FREETOWN - Nigerian-led peacekeepers face pressure to extend military operations into Sierra Leone`s chaotic interior after rebels attacked towns and abducted foreigners there ahead of Wednesday`s planned meeting of West African nations in the capital Freetown.
LUSAKA - The Zambian government said it would charge former president Kenneth Kaunda with misprision of treason on the ground that he had concealed his part in last October`s failed coup.
HARARE - Zimbabwean human rights groups accused President Robert Mugabe`s ruling party of being behind a petrol bomb attack on the country`s sole independent member of parliament.
NAIROBI - President Daniel arap Moi has created four new ministries and scrapped one he established barely a month ago.
WASHINGTON - U.S. President Bill Clinton has warned Iraqi President Saddam Hussein to back down or face a military strike but said there was still a chance for a peaceful solution.
JAKARTA - Indonesia`s controversial Research and Technology Minister Jusuf Habibie was assured of becoming the country`s vice-president next month, as confusion swirled around proposals for a fixed currency exchange rate.
MOSCOW - Russia`s long overdue 1998 budget ran into a new delay when the opposition-led parliament dropped a fourth and final reading of the bill from Wednesday`s agenda to allow time to review new government amendments.
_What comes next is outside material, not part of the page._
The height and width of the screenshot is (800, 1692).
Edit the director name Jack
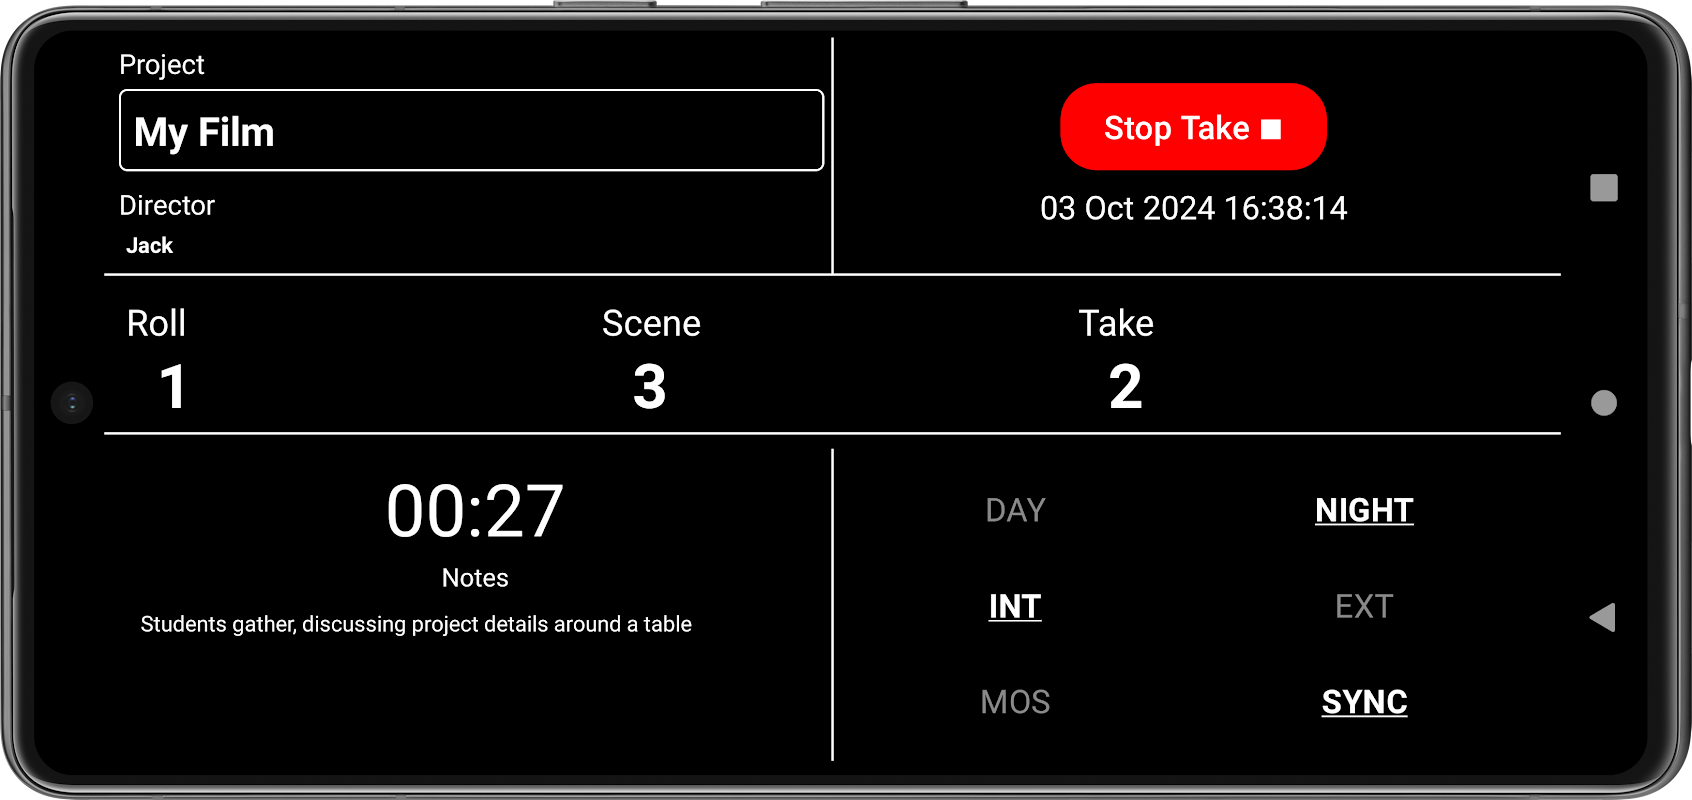(149, 246)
ROME - The outlook for global cereal supplies improved in 1997 but food security alarm bells are still ringing, the U.N.`s Food and Agriculture Organisation (FAO) said. The Rome-based agency reported that it had revised its global cereal production forecast slightly upwards.
ROME - Italy`s centre-right opposition Freedom Alliance was divided and weakened after some members of two smaller parties defected to a new political grouping headed by former president Francesco Cossiga.
WASHINGTON - Iraq has Scud-type missiles and a small stockpile of chemical and biological weapons, with the capability to make more quickly, the White House said.
WASHINGTON - Finance officials from 22 countries favoured making creditors pay for their mistakes in Asia and in future market crises as part of a drive to strengthen the world`s financial system.
SAN CRISTOBAL DE LAS CASAS, Mexico - Mexico has stepped up its recent war of words with Zapatista guerrillas in the troubled southern state of Chiapas and foreigners it said were meddling in the conflict.
WASHINGTON - President Bill Clinton`s legal team moved to dismiss Paula Jones` sexual harassment suit, even as a former Clinton aide testified before the grand jury probing the sex scandal.
NEW DELHI - Hundreds of thousands of Indians will have to vote again after election commissioners ordered a rerun of polling in nearly 600 stations following violence in which at least two dozen people died.
NICOSIA - Re-elected Cyprus President Glafcos Clerides started contacts on forming a unity government before international mediators launch a fresh bid to end the island`s decades-old division.
PARIS - Standoffs over U.S. trade sanctions and movie subsidies sank attempts to pave the way for a global OECD treaty designed to liberalise and protect hundreds of billions of dollars in cross-border investments.
TEHRAN - Iran rejected "foreign meddling" in the case of a prominent Iranian newspaper editor sentenced to death for spying.